WIDEO: Barometr Bartusia
Krakowscy policjanci wraz z funkcjonariuszami Samodzielnego Pododdziału Kontrterrorystycznego weszli do dziesięciu mieszkań w Małopolsce. Zatrzymali dziewięciu członków zorganizowanej grupy przestępczej, w tym osoby, które zdaniem śledczych nią kierowały.
Chodzi o 39-letniego radcę prawnego (prowadzącego w Krakowie kancelarię) oraz 40-letniego krakowianina.
Oprócz nich w ręce policjantów wpadły osoby w wieku od 20 do 56 lat, które pełniły w gangu ściśle określone funkcje.
- Jedni byli odpowiedzialni za kupno udziałów w spółkach, wykorzystywanych później w celach przestępczych, inni rekrutowali osoby (tzw. słupy), figurujące jako udziałowcy lub zarządzający firmami, a kolejni zapewniali obsługę księgową, zawierali umowy najmu lokali, w których odbywały się gry hazardowe, czy też pozyskiwali automaty do gier i magazyny służące do ich przechowywania - relacjonuje krakowska policja.
Podczas przeszukania policjanci zabezpieczyli pieniądze w różnych walutach na poczet ewentualnych przyszłych kar. Mowa o 180 tys. złotych.
Prokurator nadzorujący śledztwo przedstawił podejrzanym zarzuty: kierowania lub udziału w zorganizowanej grupie przestępczej, a także poświadczania nieprawdy w dokumentacji, wystawiania fikcyjnych faktur, oszustw podatkowych oraz nielegalnego prowadzenia gier hazardowych.

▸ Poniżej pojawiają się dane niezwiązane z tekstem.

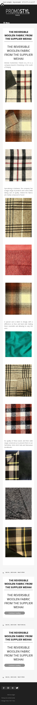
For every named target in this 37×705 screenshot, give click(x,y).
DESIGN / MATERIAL (18, 625)
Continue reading (17, 613)
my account (17, 2)
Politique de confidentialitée (8, 698)
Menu (8, 23)
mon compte (7, 2)
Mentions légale (11, 694)
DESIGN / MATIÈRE (18, 572)
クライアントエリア (28, 2)
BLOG (8, 572)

Na wniosek prokuratora, Sąd Rejonowy dla Krakowa Śródmieścia w Krakowie tymczasowo aresztował 4 podejrzanych. Pozostali zostali objęci dozorem policji i zastosowano wobec nich poręczenie majątkowe oraz zakaz opuszczania kraju.
- Za popełnione przestępstwa członkom grupy grozi kara do 12 lat pozbawienia wolności. Sprawa ma charakter rozwojowy i nie wykluczone są kolejne zatrzymania - dodaje policja.
Do tej pory w postępowaniu zarzuty usłyszało 15 osób. Zabezpieczono już tysiąc automatów do gier hazardowych.